Your task: Every line below should be given again without alteration.

----

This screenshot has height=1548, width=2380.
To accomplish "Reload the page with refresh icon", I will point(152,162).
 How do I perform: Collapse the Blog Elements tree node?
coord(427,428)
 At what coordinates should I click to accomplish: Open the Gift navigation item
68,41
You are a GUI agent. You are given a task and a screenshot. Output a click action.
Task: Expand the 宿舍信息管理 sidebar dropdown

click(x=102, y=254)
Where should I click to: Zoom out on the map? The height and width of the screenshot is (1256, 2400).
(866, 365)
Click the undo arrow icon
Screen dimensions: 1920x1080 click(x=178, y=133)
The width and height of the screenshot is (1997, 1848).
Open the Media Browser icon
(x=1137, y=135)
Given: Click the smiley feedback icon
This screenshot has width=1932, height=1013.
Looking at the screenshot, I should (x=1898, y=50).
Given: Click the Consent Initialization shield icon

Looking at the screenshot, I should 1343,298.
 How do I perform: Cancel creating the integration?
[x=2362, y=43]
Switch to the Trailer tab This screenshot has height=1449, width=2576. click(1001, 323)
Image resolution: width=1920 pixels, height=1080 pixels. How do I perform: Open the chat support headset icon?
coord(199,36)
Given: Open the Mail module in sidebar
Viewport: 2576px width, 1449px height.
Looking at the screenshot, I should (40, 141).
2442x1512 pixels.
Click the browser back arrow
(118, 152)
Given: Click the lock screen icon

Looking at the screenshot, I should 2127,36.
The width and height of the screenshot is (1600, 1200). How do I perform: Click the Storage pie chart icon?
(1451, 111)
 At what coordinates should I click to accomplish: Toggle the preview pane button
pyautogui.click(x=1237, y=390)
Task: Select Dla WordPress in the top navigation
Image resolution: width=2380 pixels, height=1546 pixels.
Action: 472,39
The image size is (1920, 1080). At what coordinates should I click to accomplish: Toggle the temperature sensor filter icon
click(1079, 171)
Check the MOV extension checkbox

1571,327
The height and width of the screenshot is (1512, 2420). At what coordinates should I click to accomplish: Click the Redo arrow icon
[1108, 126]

----

Answer box:
This screenshot has height=1548, width=2380.
To accomplish "Reload the page with refresh icon", I will point(152,162).
 How do I perform: Collapse the Blog Elements tree node?
coord(427,428)
 At what coordinates should I click to accomplish: Open the Gift navigation item
68,41
You are a GUI agent. You are given a task and a screenshot. Output a click action.
Task: Expand the 宿舍信息管理 sidebar dropdown

click(x=102, y=254)
Where should I click to: Zoom out on the map? The height and width of the screenshot is (1256, 2400).
(866, 365)
Click the undo arrow icon
Screen dimensions: 1920x1080 click(x=178, y=133)
The width and height of the screenshot is (1997, 1848).
Open the Media Browser icon
(x=1137, y=135)
Given: Click the smiley feedback icon
This screenshot has width=1932, height=1013.
Looking at the screenshot, I should (x=1898, y=50).
Given: Click the Consent Initialization shield icon

Looking at the screenshot, I should 1343,298.
 How do I perform: Cancel creating the integration?
[x=2362, y=43]
Switch to the Trailer tab This screenshot has height=1449, width=2576. click(1001, 323)
Image resolution: width=1920 pixels, height=1080 pixels. How do I perform: Open the chat support headset icon?
coord(199,36)
Given: Open the Mail module in sidebar
Viewport: 2576px width, 1449px height.
Looking at the screenshot, I should (40, 141).
2442x1512 pixels.
Click the browser back arrow
(118, 152)
Given: Click the lock screen icon

Looking at the screenshot, I should 2127,36.
The width and height of the screenshot is (1600, 1200). How do I perform: Click the Storage pie chart icon?
(1451, 111)
 At what coordinates should I click to accomplish: Toggle the preview pane button
pyautogui.click(x=1237, y=390)
Task: Select Dla WordPress in the top navigation
Image resolution: width=2380 pixels, height=1546 pixels.
Action: 472,39
The image size is (1920, 1080). At what coordinates should I click to accomplish: Toggle the temperature sensor filter icon
click(1079, 171)
Check the MOV extension checkbox

1571,327
The height and width of the screenshot is (1512, 2420). At what coordinates should I click to accomplish: Click the Redo arrow icon
[1108, 126]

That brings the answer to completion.